Mais la tâche est rude également pour les titres ayant fait le pari de la qualité et, d’abord, de l’indépendance. Belles réussites récentes dans le paysage médiatique hexagonal, Le 1, créé en avril 2014, suivi par Zadig et America, cofondés par l’ex-directeur du Monde Éric Fottorino, s’attachent à respecter ces principes. Dans ces titres sans publicité – donc sans pression des annonceurs –, les journalistes ont du temps et une large autonomie pour préparer, fouiller, enquêter. Mais, au fil de la sélection d’articles d’Éric Fottorino (parus dans Le 1) qui constitue ce volume, on voit la difficulté de survivre dans un environnement concurrentiel, en particulier lorsque le choix a été fait d’une diffusion uniquement sur papier. C’est peut-être ici que le projet courageux de Fottorino pourra sembler fragile. Car en refusant la primauté du numérique, Le 1 se trouve sans doute pris dans une contradiction fondamentale, puisque les journaux papier sont paradoxalement soumis au contrôle de « l’ancien monde » : celui d’une presse dépendante, comme le raconte Fottorino, des aléas concernant le papier, l’impression et la distribution.
Mediapart incarne au contraire un certain renouveau, également sans annonceurs, mais pariant que l’investigation et la qualité seraient capables seules d’attirer des lecteurs prêts à payer pour une information solide, vérifiée, des enquêtes et des révélations. Habitué des manifestes en faveur de l’importance de la presse en démocratie, son fondateur, Edwy Plenel, s’est cette fois intéressé, dans une véritable enquête historique, à l’origine des principes garantissant au peuple le droit d’être informé, afin d’être en capacité d’exercer ses droits. Le journaliste a ainsi exhumé la maxime de Jean Sylvain Bailly, premier président de l’Assemblée constituante et premier maire de Paris : « La publicité est la sauvegarde du peuple. » En 1789, la publicité signifie « tout ce qui doit être public et rendu public ». À ses débuts, la Révolution française a été marquée par l’éclosion d’innombrables journaux, fruits d’une immense volonté d’expression et de soif d’information. Bientôt, ils furent limités, contrôlés, censurés. À partir de cette histoire, Plenel tire la leçon de la nécessité impérieuse de la publicité des informations, adaptée à notre époque, où le numérique doit connaître l’appropriation démocratique des organes de presse, comme la Révolution l’avait fait avec l’imprimerie. Sans être achetés par les puissances financières. Que son vœu puisse se réaliser !

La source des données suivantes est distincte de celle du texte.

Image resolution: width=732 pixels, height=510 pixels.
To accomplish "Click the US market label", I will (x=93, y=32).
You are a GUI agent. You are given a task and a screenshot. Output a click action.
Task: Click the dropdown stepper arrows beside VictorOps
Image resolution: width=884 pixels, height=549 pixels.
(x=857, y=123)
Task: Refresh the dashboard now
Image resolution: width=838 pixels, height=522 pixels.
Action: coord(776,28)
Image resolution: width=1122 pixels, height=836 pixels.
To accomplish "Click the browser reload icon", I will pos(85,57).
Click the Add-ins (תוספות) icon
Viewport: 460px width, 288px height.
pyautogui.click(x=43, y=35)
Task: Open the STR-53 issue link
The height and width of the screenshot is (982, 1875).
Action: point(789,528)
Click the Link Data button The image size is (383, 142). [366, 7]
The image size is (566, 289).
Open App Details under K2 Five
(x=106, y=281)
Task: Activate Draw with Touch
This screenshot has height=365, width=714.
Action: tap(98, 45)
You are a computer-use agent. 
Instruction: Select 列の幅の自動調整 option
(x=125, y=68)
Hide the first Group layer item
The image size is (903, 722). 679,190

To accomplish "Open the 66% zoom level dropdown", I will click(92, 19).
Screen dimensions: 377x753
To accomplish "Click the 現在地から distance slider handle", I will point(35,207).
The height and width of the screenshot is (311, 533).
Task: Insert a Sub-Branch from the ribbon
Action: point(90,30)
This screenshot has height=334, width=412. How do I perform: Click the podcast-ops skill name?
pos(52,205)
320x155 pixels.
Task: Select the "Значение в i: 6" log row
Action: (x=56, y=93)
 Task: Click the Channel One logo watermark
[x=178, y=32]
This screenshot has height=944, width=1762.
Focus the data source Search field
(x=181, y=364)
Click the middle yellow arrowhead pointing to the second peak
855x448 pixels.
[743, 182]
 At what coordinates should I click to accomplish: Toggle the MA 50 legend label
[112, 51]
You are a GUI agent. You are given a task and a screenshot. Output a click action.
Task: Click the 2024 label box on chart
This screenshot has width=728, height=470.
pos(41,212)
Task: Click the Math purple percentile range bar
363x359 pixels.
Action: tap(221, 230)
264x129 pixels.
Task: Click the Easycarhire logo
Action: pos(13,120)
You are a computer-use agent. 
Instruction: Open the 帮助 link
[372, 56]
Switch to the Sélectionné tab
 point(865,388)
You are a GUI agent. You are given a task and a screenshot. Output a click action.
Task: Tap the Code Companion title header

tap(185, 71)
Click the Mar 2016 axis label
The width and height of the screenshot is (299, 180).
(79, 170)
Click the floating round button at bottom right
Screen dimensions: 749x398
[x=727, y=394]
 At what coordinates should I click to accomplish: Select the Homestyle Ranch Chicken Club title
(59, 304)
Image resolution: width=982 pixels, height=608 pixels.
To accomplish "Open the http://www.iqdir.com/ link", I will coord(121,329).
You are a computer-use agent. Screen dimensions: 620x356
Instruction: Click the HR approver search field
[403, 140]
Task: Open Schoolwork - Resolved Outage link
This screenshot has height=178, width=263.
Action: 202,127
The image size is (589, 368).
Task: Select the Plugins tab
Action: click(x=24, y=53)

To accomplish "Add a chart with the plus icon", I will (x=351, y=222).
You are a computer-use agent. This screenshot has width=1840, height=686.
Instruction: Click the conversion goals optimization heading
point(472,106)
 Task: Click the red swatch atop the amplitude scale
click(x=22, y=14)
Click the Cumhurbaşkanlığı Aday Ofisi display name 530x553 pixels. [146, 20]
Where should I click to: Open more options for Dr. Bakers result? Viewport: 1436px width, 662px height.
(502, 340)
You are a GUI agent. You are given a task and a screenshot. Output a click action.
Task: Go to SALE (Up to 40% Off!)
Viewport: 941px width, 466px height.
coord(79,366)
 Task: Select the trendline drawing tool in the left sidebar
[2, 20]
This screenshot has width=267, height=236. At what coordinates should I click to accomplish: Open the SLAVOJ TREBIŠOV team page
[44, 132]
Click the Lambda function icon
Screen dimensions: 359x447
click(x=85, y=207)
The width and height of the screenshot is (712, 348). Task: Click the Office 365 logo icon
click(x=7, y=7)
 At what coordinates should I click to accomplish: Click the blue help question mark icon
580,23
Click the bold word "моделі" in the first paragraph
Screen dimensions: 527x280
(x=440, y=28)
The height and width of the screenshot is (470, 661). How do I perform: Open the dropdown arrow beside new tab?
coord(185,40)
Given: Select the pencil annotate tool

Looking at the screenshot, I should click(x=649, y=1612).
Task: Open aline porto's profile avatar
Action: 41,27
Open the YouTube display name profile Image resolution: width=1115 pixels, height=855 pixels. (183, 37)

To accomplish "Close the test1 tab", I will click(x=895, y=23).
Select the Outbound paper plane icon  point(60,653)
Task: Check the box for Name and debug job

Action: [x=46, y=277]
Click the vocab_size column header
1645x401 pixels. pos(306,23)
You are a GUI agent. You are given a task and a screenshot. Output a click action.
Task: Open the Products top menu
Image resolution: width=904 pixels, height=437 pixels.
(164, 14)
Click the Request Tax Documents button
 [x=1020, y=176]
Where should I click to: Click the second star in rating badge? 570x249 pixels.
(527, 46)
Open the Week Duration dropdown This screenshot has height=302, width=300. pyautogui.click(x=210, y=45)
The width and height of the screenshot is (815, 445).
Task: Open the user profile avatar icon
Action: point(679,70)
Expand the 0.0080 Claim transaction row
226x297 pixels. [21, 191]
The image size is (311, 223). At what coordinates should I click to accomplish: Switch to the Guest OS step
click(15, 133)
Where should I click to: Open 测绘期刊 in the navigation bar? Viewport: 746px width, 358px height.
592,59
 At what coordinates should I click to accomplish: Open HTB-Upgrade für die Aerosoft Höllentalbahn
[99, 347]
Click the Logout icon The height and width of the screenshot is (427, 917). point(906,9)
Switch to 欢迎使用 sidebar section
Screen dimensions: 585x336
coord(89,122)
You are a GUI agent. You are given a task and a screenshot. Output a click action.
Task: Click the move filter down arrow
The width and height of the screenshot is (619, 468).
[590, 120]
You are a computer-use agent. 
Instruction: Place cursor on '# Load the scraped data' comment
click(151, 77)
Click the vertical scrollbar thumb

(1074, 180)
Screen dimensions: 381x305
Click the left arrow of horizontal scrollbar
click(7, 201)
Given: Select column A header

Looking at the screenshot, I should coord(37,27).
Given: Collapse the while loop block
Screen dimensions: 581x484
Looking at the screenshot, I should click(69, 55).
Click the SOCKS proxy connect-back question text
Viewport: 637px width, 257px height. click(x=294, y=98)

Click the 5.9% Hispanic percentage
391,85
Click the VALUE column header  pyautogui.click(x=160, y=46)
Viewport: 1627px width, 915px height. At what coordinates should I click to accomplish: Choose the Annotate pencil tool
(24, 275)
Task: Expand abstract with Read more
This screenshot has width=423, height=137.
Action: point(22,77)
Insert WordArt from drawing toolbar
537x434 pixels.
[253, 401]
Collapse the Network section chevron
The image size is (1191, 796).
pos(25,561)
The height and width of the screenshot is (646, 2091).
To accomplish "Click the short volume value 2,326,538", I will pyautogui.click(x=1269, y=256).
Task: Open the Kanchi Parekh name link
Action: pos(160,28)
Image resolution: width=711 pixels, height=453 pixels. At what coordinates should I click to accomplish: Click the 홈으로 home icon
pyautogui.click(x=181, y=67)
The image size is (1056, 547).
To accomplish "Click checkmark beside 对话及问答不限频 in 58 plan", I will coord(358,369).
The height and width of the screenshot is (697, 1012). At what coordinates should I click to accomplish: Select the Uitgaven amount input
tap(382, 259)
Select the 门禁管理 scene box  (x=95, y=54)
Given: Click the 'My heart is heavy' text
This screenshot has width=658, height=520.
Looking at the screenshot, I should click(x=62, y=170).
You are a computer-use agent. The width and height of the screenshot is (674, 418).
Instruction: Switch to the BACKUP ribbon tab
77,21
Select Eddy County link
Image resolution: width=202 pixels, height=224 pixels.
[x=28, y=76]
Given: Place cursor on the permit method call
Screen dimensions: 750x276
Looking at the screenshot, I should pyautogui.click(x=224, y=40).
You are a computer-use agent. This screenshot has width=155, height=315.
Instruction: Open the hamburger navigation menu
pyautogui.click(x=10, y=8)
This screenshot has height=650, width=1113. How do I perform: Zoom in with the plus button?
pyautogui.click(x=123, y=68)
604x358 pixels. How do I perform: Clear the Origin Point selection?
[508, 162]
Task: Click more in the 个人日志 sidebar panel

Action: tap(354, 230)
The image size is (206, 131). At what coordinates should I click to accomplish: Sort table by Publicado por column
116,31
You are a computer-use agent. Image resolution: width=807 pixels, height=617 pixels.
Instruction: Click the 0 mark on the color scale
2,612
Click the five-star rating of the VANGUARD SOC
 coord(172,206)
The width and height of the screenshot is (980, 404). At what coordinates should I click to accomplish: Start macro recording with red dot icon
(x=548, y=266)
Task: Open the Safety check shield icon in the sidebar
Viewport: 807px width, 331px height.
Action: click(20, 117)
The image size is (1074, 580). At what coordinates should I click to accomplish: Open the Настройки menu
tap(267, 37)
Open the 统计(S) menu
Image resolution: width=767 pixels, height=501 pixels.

(1) Bâtonner. Comment l’argent a détruit le journalisme, Sophie Eustache, éd. Amsterdam, coll. « L’ordinaire du capital », 120 pages, 10 euros.
(2) La presse est un combat de rue, Éric Fottorino, Le 1/éd. de l’Aube, 248 pages, 20 euros.
(3) La Sauvegarde du peuple. Presse, liberté et démocratie, Edwy Plenel, La Découverte, 208 pages, 14 euros.